#### Consignes écrites
- A) Reprenez le passage du texte sur la liberté de pensée qui s'ouvre sur les mots contenant "Une telle liberté" et se termine par "le perfectionnement nécessaire.", en mettant "choses" à la place de "réalités".
- B) D'après le texte sur la liberté de pensée, quelles sont les choses qui, loin de contraindre la liberté, l'enrichissent et la perfectionnent ?
- C) Dans le texte sur la liberté de pensée, quel est le rôle du maître ?

====== Partie texte ======

Liberté intérieure de l’intelligence
Foi et autorité
Liberté objective
Liberté et autorité dans la pensée
Liberté d’expression
Liberté de l’intelligence pratique


La liberté de pensée

Liberté intérieure de l’intelligence

La 'liberté de pensée' doit être prise tout d’abord comme un cas particulier du libre-arbitre en général, dont on a parlé plus haut[1]. L’homme, doué de libre-arbitre, est maître de ses actes. Peut-on dire que les actes de l’intelligence, intérieurs par définition, sont libres, et en quel sens ?

Une telle liberté intellectuelle est, dans un premier sens, celle du sujet lui-même, de celui qui exerce son intelligence. La liberté intellectuelle consiste alors dans le pouvoir de connaître volontairement : liberté de rechercher, de conclure, de connaître de la vérité. L’intelligence s’applique à connaître les réalités du monde, de la vie physique et humaine. L’intelligence est essentiellement relative aux objets qu’elle connaît. Elle les découvre, elle ne les produit pas. Sa liberté, loin d’être une indétermination ou une indifférence pure, présuppose au contraire des connaissances, des sciences, des méthodes par lesquelles elle peut s’épanouir, se développer, et progresser dans la connaissance. Éducation, formation, enseignement, bien loin de contraindre la liberté, en sont au contraire l’enrichissement et le perfectionnement nécessaire.
La liberté intellectuelle présuppose un maître qui ouvre et qui éduque l’intelligence, à tous les niveaux, depuis l’apprentissage de la lecture, jusqu’à l’étude des plus hautes sciences. Le rôle du maître n’est pas de remplacer l’intelligence du disciple, ni de lui imposer du prêt-à-penser, mais de le guider dans la recherche et la découverte. La cause de la connaissance est l’intelligence du disciple ; le maître n’en est qu’une condition extérieure[2].

Sous ce rapport, il y a une atteinte à la liberté si l’on empêche l’exercice normal de l’intelligence, par le ‘lavage de cerveau’, le ‘bourrage de crâne’, l’imposition d’une doctrine par voie purement autoritaire, ainsi que par tous les moyens et techniques d’abrutissement psychologique comme l’audio-visuel, les loisirs dégradants... Il est des prohibitions qui empêchent l’intelligence d’accéder aux sources ou aux maîtres, et dès lors à la connaissance. L’imposition violente d’une doctrine philosophique ou morale, même d’une foi religieuse, est également contraire à la liberté. Mais s’opposer à la propagation d’erreurs n’est pas s’opposer au véritable pouvoir - à la vraie liberté - de l’intelligence ; nous y reviendrons.

====== Partie données ======

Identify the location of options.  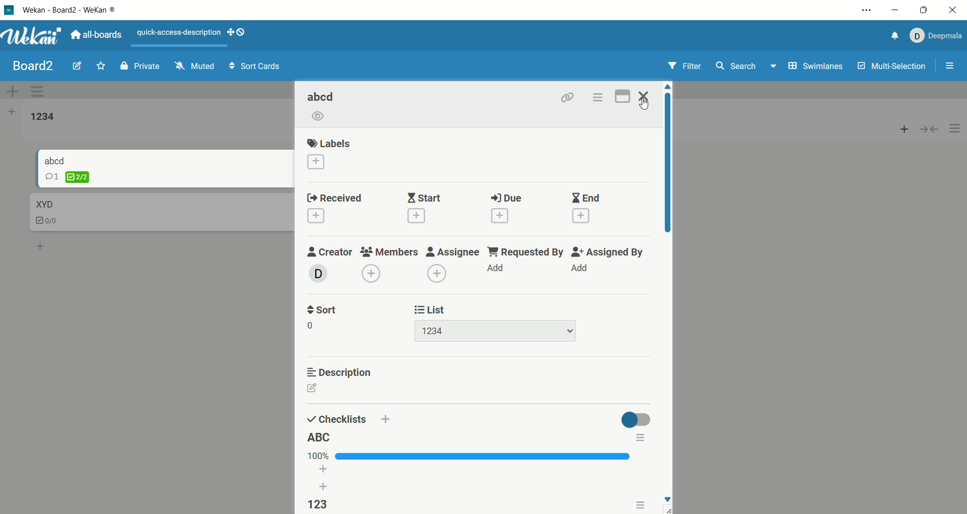
(642, 499).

======

#### Réponses par consigne
- A)
Une telle liberté intellectuelle est, dans un premier sens, celle du sujet lui-même, de celui qui exerce son intelligence. La liberté intellectuelle consiste alors dans le pouvoir de connaître volontairement : liberté de rechercher, de conclure, de connaître de la vérité. L’intelligence s’applique à connaître les choses du monde, de la vie physique et humaine. L’intelligence est essentiellement relative aux objets qu’elle connaît. Elle les découvre, elle ne les produit pas. Sa liberté, loin d’être une indétermination ou une indifférence pure, présuppose au contraire des connaissances, des sciences, des méthodes par lesquelles elle peut s’épanouir, se développer, et progresser dans la connaissance. Éducation, formation, enseignement, bien loin de contraindre la liberté, en sont au contraire l’enrichissement et le perfectionnement nécessaire.

- B) Éducation, formation, enseignement

- C) Guider le disciple dans la recherche et la découverte, sans remplacer son intelligence ni lui imposer du prêt-à-penser.